Session 12: What is OTP?
Mix.install([])
Introduction
Welcome to Phase 3! In Phase 2, you built a working agent framework with:
-
ProcessAgent- Agents as real processes with message loops -
AgentMonitor- Manual supervision and restart logic -
AgentRegistry- Name-based process lookup
Here’s the exciting revelation: You’ve already been doing OTP!
OTP (Open Telecom Platform) isn’t something new to learn - it’s the formalization of the exact patterns you implemented manually. The Erlang/Elixir community spent 30+ years refining these patterns, and OTP packages them into battle-tested, production-ready behaviours.
Sources for This Session
This session synthesizes concepts from:
- Elixir School - OTP Concurrency
- Learn You Some Erlang - What is OTP?
- Learn You Some Erlang - Clients and Servers
Learning Goals
By the end of this session, you’ll understand:
- What OTP is and why it exists
- How your Phase 2 code maps to OTP behaviours
- The OTP behaviour system (contracts/callbacks)

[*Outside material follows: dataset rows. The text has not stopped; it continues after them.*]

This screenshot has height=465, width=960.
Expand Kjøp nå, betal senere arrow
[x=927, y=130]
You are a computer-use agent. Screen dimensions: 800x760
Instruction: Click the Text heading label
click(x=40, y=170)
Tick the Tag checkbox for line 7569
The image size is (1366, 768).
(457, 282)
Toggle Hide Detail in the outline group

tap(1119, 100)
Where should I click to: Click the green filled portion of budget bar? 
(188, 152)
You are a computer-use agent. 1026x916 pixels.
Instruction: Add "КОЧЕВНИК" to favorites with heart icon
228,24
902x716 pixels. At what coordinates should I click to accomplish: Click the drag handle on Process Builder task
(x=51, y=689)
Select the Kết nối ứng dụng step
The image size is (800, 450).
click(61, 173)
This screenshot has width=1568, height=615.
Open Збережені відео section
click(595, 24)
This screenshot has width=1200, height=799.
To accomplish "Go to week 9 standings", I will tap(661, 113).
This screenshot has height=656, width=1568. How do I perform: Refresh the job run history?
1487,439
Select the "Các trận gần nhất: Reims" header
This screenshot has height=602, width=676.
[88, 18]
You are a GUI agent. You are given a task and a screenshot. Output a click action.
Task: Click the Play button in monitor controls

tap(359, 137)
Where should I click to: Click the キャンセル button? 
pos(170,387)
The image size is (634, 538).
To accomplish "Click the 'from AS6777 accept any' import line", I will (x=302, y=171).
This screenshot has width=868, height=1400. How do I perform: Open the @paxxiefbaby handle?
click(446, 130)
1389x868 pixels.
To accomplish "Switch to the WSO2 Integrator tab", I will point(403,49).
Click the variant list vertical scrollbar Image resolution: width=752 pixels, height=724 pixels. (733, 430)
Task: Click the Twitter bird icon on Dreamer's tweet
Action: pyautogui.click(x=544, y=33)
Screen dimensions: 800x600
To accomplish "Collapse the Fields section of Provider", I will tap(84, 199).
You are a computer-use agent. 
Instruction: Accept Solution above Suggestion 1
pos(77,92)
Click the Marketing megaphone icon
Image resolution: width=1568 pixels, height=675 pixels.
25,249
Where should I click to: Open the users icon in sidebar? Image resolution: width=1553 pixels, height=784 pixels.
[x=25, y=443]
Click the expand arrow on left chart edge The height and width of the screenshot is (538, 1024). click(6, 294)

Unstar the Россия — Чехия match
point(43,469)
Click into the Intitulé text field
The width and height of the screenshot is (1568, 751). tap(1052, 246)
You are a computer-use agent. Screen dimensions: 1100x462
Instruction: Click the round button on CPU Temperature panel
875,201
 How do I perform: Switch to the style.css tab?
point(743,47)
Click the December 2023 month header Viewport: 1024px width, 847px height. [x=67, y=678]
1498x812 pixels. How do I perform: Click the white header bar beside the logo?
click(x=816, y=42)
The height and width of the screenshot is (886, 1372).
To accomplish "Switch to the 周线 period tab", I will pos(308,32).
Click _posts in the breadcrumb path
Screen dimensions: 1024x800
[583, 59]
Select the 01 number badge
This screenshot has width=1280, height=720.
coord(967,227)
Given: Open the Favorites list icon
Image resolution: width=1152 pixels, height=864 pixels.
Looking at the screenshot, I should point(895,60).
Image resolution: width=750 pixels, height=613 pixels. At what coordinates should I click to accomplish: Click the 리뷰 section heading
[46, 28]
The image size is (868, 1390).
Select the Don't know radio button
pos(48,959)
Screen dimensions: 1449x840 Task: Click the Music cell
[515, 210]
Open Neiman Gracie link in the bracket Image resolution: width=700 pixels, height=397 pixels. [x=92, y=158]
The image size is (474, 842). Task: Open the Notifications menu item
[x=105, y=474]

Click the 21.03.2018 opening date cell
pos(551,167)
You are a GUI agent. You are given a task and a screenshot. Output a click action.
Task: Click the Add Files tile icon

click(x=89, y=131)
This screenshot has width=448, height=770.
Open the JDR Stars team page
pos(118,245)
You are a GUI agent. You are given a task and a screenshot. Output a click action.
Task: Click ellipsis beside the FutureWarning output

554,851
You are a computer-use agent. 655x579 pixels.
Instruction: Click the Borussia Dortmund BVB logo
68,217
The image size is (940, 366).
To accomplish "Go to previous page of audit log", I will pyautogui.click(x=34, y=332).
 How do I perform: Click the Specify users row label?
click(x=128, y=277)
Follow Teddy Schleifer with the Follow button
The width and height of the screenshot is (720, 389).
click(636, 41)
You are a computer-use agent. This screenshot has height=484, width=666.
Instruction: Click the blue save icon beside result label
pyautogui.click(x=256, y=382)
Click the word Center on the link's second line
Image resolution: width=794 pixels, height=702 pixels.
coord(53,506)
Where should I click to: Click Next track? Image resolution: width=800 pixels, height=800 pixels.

- The structure of supervision trees
Section 1: The OTP Philosophy
🤔 Reflection: Before We Begin
Before reading further, think about your Phase 2 AgentMonitor:
# Take a moment to answer these questions:
reflection_questions = [
"How many lines of code did AgentMonitor require?",
"What percentage of that code is 'boilerplate' vs 'your specific restart logic'?",
"If you wanted to add a new restart strategy, how many places would you need to change?",
"How confident are you that your monitor handles all edge cases correctly?"
]
# Jot down your thoughts:
your_reflections = """
# Lines of code in AgentMonitor: ???
# Boilerplate percentage: ???
# Places to change for new strategy: ???
# Edge case confidence (1-10): ???
"""
From Telecoms to Modern Web
OTP was born at Ericsson in the 1980s-90s for building telephone switches that needed to run 24/7 with minimal downtime. The name “Open Telecom Platform” is now somewhat misleading - as the Learn You Some Erlang book notes, it’s “not that much about telecom anymore” but rather applies principles developed for telecom-grade reliability to general software engineering.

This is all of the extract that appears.